I the end I have extended it a bit for other separate projects in Python. As Mau said, his serious work in planning is all in Ruby (I'm the pseudo pythonista in the group).
When Maurício and I have a little breathing room, we can try to put it in pypi, if you want to help us out, we can hit you up when we are ready.
This is mostly an example project for students
Okay, that is not very assuring to use this library 😁.
I also found pypddl-parser as an alternative, but I am unsure which one to use. My plans have durative actions which are not supported by this nor the pypddl-parser if I see correctly so I need to extend the parser for that anyway. It is based on ply which seems to be a bit better for extending but just writing a new regex is no magic either...

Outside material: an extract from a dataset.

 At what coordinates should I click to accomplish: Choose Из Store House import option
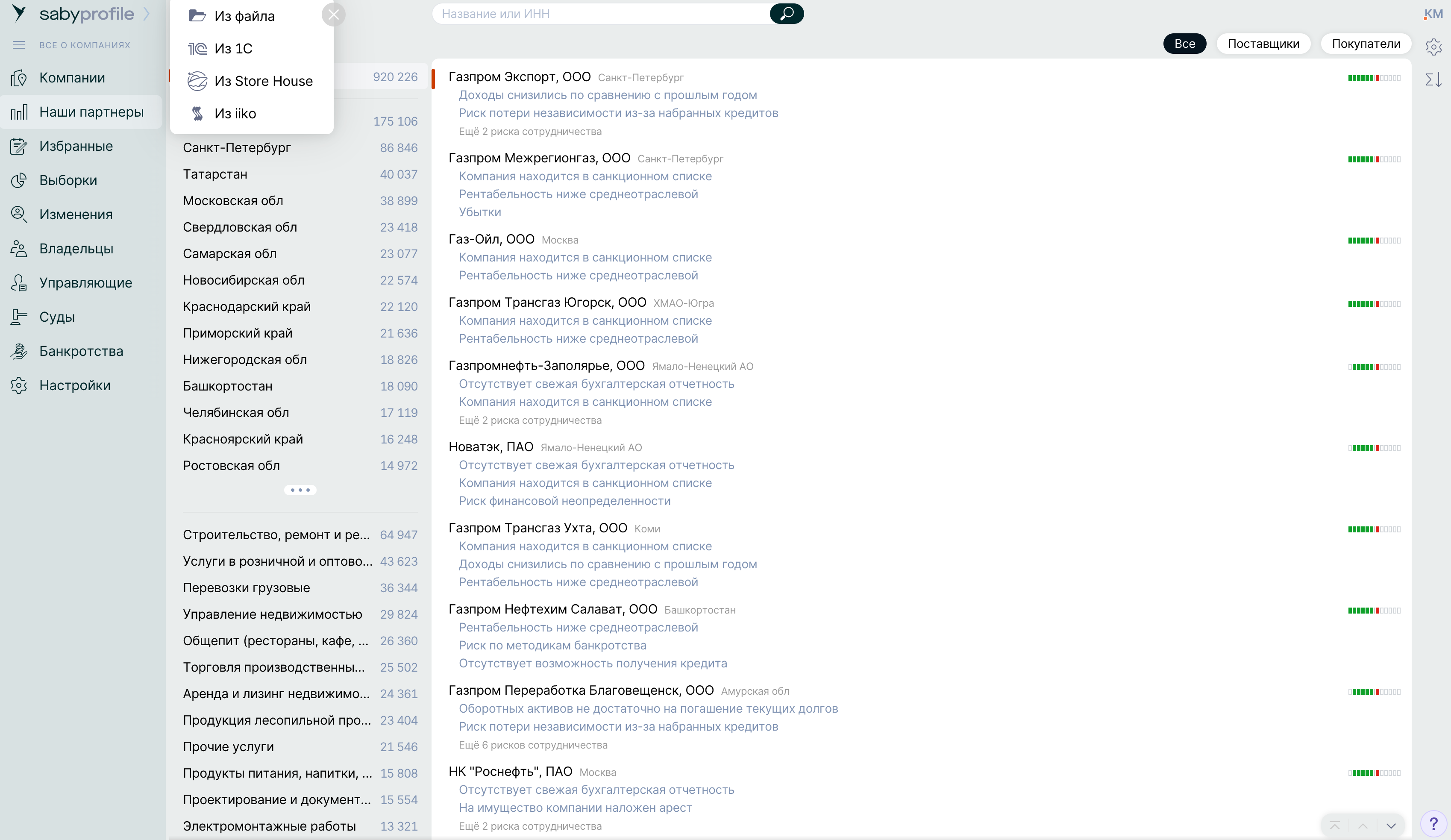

So, if you want to do something quickly, ours is probably much easier to use. From a quick look, Thiago Bueno's parser looks more complete (and he also provides data structures for the domains). Ultimately, it's not an easy choice.
If you are worried about which one is more "battle-tested", the parser in this repo is a simpler version of the one being used by Web-Planner, which you can see here, and we also have a few tests on CI with multiple Python versions (something that you do need to worry with Python) and a basic planner to start with. You could also look for what temporal planners are using at planning wiki - temporal
I will have time to make a package in October, doesn't seem to be too complicated, but I have a few things to finish first.
Sorry about the delay, I had a lot of personal problems to fix before focusing on this project. I will try to work on it in the next few days.
Thanks Mauricio
Hey,
this looks quite useful. have you considered packaging it for pypi?